Wednesday, March 5, 2008

Orange you curious?

Today Kylee was given an orange. I flopped it onto the floor as though I were a merchant introducing the catch of day.

She remarked that it wasn't a hot dog, yet far too round and rolley to pass up investigating. Mr. Morgan cut it up for her and she devoured it. I will wait for her to see the next florida orange juice commercial and ask why her water bowl isn't filled with that. Fuck water, I want JUICE! And more wine.

We wonder what effects this will have when it works it's way out the other end of happiness, but think fruits are a far better choice than processed meat and cheese - by my prompting. I'm not trying to replace another dog anytime soon and set bad dietary standards, it is funny to watch two grown adults feeding a dog citrus, and fighting over the portions, when we don't even partake in it.

There is the constant:

"She needs to go outside" I say.
"I can't take her out right now."
"She can't wait and has stolen all of my slippers. I'm not fond of walking her out barefoot through dried piss puddles or I'd take her."
"Well I can't, in battle."
"OH, no need. She handled it."
"I said one minute!"
"In puppy time.... that is too long."

Duh. She had shit and pissed within about .5 seconds. I told him to get the fuck up. I had nothing on my soles and one of my biggest peeves is nasty feet. Plus I have just showered. She was doing the Puppy-Pee-Poop-Prance and he ignored it, so can clean it.

Kylee is now very fed, very relieved and very comfortable. Shit, piss, eat and be bathed. This is my distant future.

-DM

Tuesday, March 4, 2008

Klepto Kylee - Week Two

Kylee continues to eat like it will be her last meal, and if had human hands would wave in the second helping dismissively as if we were crazy to think she was close to satisfying her appetite.

Kylee also has become a known theif. I often am found wandering the house with one shoe looking to one of her stockpile areas. She has two that we have discovered, quite by accident. One in the master closet, where we located Dad's pipe, a pack of cigarettes, a lighter (she IS a Morgan after all) a roll of toilet paper and a pile of poops, that were at least consistant in location.

The other was just a back up for poops and socks, and lucky me.... my shoes. Everything in this house in her little brown head, is her stuff.

This is our house right now, dead on:



When not catching her stealing, and she is a talented theif for her age, we are found doing the Jeffrey game:



Kylee is very fond of weighing herself and we have begun one of those wall charts to see how big she is getting. When the idea struck, Mr. Morgan walked up to me and asked.... yes, I'm serious, "Do you know where to find a pencil?"

/beat.

"No. There are no pencils in this house."
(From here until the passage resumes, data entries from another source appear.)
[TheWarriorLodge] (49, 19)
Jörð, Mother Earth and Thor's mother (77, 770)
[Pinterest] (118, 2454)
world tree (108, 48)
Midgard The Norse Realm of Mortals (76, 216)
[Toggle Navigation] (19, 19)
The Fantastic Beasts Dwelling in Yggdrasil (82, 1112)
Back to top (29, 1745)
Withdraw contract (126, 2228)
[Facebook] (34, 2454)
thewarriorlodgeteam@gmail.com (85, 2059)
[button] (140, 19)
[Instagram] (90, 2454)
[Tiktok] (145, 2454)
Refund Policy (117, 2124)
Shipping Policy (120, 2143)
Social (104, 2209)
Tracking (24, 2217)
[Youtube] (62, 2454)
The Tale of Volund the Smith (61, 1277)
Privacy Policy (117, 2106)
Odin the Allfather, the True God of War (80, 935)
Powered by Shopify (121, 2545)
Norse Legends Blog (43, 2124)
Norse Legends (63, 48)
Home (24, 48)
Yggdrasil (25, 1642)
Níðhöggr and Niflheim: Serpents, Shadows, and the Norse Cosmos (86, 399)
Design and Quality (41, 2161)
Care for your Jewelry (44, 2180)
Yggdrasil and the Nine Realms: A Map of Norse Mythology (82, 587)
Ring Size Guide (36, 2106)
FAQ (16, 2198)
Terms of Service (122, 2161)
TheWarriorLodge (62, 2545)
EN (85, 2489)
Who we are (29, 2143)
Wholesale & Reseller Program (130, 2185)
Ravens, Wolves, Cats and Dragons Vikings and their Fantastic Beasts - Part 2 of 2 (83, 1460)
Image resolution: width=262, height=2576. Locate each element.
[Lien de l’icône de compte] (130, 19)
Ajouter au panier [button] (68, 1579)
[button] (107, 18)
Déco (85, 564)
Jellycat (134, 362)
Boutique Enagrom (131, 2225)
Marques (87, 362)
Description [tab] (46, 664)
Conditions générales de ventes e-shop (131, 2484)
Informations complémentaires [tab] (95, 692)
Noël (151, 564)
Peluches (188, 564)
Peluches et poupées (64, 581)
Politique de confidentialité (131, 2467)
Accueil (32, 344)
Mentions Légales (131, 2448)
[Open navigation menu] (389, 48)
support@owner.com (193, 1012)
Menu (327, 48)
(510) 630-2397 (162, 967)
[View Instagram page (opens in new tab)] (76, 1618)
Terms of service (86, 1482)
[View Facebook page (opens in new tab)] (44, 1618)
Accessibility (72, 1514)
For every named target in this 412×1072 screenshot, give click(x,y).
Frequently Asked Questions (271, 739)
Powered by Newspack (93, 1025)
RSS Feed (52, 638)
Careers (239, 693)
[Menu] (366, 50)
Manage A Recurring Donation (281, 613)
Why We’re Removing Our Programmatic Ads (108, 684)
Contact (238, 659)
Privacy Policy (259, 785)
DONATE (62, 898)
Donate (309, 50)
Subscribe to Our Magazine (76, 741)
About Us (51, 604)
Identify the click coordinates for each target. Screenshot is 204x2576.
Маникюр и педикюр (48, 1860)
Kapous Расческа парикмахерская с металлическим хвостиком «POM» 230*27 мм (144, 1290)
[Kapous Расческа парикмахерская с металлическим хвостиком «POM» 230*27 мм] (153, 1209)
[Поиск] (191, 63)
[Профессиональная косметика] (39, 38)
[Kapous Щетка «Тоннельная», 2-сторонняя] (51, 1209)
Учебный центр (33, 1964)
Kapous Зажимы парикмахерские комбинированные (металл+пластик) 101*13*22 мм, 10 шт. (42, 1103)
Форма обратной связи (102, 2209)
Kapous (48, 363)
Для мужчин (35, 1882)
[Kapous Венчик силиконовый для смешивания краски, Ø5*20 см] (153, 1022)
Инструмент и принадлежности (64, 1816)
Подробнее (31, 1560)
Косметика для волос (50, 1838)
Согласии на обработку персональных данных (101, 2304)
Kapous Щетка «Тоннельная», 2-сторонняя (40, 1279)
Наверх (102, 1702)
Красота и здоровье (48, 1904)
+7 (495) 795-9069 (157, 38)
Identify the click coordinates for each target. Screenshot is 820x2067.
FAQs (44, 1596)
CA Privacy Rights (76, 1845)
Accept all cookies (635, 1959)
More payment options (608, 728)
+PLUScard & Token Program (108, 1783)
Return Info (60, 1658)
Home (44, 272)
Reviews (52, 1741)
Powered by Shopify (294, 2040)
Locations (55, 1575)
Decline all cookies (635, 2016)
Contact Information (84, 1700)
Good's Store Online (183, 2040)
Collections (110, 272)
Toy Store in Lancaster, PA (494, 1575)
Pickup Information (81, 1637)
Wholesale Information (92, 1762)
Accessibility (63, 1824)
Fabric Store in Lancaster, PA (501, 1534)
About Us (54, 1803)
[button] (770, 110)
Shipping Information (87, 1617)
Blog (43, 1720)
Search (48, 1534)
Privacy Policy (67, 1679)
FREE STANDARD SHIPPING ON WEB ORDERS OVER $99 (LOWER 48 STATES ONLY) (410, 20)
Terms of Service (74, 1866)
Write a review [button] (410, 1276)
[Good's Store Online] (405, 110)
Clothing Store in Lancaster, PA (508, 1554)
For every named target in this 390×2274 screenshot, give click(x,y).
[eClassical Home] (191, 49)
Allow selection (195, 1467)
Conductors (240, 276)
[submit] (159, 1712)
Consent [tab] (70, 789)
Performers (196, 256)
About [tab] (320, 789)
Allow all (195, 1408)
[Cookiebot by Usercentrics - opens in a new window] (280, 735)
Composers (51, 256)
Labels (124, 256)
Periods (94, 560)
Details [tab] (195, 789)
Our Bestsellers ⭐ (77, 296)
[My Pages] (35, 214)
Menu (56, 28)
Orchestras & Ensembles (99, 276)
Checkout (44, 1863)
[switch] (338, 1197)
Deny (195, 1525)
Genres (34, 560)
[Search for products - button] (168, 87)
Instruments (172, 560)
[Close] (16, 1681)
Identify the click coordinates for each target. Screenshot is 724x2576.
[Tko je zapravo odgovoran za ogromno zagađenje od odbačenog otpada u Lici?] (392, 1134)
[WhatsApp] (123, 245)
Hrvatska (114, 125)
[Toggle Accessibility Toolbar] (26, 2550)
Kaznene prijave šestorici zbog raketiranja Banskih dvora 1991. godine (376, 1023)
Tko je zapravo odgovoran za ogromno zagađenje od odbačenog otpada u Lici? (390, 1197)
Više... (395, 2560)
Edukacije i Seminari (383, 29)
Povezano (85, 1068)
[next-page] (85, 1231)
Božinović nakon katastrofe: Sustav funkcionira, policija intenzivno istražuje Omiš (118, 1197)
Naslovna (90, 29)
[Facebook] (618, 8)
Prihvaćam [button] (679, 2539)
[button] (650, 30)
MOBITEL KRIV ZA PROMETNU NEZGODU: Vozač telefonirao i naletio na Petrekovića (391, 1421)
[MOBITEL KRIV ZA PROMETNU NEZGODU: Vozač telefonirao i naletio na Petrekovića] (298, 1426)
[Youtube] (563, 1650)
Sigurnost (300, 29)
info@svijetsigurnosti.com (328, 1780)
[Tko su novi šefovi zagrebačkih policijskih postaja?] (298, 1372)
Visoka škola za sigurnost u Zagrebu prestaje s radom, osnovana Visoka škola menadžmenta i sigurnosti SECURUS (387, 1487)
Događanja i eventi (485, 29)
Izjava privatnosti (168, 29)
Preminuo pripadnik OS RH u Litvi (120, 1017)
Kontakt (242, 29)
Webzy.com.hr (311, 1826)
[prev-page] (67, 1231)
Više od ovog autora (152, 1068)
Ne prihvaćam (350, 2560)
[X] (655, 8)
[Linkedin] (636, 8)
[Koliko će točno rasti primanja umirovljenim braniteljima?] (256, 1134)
The single most stupid question he has ever asked me and it was greeted with an expression of almost entertainment.

Kylee also has discovered that we have cups of drinking water, respectively on our side tables at night. We are often brought from sleep to the sounds of a dog who is clearly dying of thirst and just found the river. She then shares her findings by wiping her accomplishment on our sleeping faces. Not understanding that those shapes of cup can hold things other than water she drank a good deal from my wine cup before before thinking, whoa... not water. And me thinking, WINE THIEF!

So, we've pretty much handled making sure the puppy has every possible vice. My camera should be back up soon, stay tuned for more daily Kylee.

-DM

I'm Here!

I've lost the battery to my camera, so am tardy on posts and extremely tardy from lack of sleep via puppy. I'll post again soon!